> [出典抜粋]:
****************************************
佐佐木信綱編『和歌名所めぐり』九州65 風流島 ― 2018年08月21日
補録
風流島
熊本県宇土市、緑川河口の沖合にある小島。裸島とも。『伊勢物語』の歌に詠まれて歌枕となった。『枕草子』にも名が見える。その名と、常に波に濡れる岩礁であることから、恋の歌で「濡衣」(浮名、実のない悪い噂)と関わらせて詠まれることが多い。
名にし負はばあだにぞあるべきたはれ島浪の濡衣着るといふなり
名にし負はばあだにぞ思ふたはれ島浪のぬれぎぬ幾夜着つらむ
女のあだなりといひければ
まめなれどあだ名は立ちぬたはれ島よる白浪をぬれぎぬにきて
恋といへばあだなる波のたはれ島たはぶれにくきまでにかけつつ
くらべても無き名は憂しやたはれ島波のぬれ衣いつかほさまし
波枕夢にのみ見したはれ島それさへほさぬ濡衣も憂し
佐佐木信綱編『和歌名所めぐり』九州66 天草 ― 2018年07月12日
佐佐木信綱編『和歌名所めぐり』九州64 宇土 ― 2018年07月10日
佐佐木信綱編『和歌名所めぐり』九州63 白川 ― 2018年05月20日
阿蘇白川 水源附近
補録
白川
阿蘇山に発し、熊本市内を流れて有明海に注ぐ。
****************************************
> [データ抜粋]:
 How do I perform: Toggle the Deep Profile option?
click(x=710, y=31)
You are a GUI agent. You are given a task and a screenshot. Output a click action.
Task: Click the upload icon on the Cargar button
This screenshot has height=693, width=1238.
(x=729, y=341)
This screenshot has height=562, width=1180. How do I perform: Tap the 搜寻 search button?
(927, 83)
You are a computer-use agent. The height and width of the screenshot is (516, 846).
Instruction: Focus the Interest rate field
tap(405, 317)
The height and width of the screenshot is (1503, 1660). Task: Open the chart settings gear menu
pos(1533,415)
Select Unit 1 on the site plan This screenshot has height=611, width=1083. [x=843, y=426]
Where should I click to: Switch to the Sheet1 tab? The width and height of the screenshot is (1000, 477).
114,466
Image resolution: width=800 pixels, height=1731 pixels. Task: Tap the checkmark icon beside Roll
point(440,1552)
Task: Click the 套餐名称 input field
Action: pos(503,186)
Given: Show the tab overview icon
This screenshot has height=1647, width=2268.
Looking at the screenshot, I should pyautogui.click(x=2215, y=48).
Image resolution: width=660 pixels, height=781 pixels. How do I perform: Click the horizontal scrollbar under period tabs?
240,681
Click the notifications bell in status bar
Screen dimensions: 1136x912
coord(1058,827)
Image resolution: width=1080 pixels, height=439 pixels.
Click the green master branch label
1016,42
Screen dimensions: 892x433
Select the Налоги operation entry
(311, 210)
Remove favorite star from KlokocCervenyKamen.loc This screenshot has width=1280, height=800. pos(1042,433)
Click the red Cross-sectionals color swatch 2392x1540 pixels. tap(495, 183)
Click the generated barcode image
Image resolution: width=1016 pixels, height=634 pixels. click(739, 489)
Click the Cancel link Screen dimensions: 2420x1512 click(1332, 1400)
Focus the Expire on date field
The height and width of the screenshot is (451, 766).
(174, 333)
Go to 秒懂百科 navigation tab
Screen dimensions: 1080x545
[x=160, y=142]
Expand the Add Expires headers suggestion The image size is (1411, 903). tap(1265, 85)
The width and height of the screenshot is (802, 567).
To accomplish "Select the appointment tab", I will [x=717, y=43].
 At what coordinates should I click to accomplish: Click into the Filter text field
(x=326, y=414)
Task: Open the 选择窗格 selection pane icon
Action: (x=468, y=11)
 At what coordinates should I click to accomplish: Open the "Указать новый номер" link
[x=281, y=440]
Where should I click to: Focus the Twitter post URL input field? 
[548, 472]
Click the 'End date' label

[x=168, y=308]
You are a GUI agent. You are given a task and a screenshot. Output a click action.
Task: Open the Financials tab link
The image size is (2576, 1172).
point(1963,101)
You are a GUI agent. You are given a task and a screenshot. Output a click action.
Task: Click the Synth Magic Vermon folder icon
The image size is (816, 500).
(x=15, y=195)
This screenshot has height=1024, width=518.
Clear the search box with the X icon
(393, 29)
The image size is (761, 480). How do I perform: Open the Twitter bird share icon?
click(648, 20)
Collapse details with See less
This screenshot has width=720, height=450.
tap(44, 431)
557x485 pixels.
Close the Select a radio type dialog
****************************************
> [作業内容]:
1. 本文に基づいて、次の問いに答えよ。
(a) 風流島は、何という川の河口の沖合にある島か。
(b) 風流島の別名として挙げられている名は何か。
(c) 白川はどこに注ぐか。
2. データ抜粋の行を、「Click the Cancel」を含む行から書き写し始め、「(x=15, y=195)」を含む行まで出力せよ。
本文と行は、それぞれ別の出典によるものだ。

> [各作業の回答]:
1.
(a) 緑川
(b) 裸島
(c) 有明海

2.
Click the Cancel link Screen dimensions: 2420x1512 click(1332, 1400)
Focus the Expire on date field
The height and width of the screenshot is (451, 766).
(174, 333)
Go to 秒懂百科 navigation tab
Screen dimensions: 1080x545
[x=160, y=142]
Expand the Add Expires headers suggestion The image size is (1411, 903). tap(1265, 85)
The width and height of the screenshot is (802, 567).
To accomplish "Select the appointment tab", I will [x=717, y=43].
 At what coordinates should I click to accomplish: Click into the Filter text field
(x=326, y=414)
Task: Open the 选择窗格 selection pane icon
Action: (x=468, y=11)
 At what coordinates should I click to accomplish: Open the "Указать новый номер" link
[x=281, y=440]
Where should I click to: Focus the Twitter post URL input field? 
[548, 472]
Click the 'End date' label

[x=168, y=308]
You are a GUI agent. You are given a task and a screenshot. Output a click action.
Task: Open the Financials tab link
The image size is (2576, 1172).
point(1963,101)
You are a GUI agent. You are given a task and a screenshot. Output a click action.
Task: Click the Synth Magic Vermon folder icon
The image size is (816, 500).
(x=15, y=195)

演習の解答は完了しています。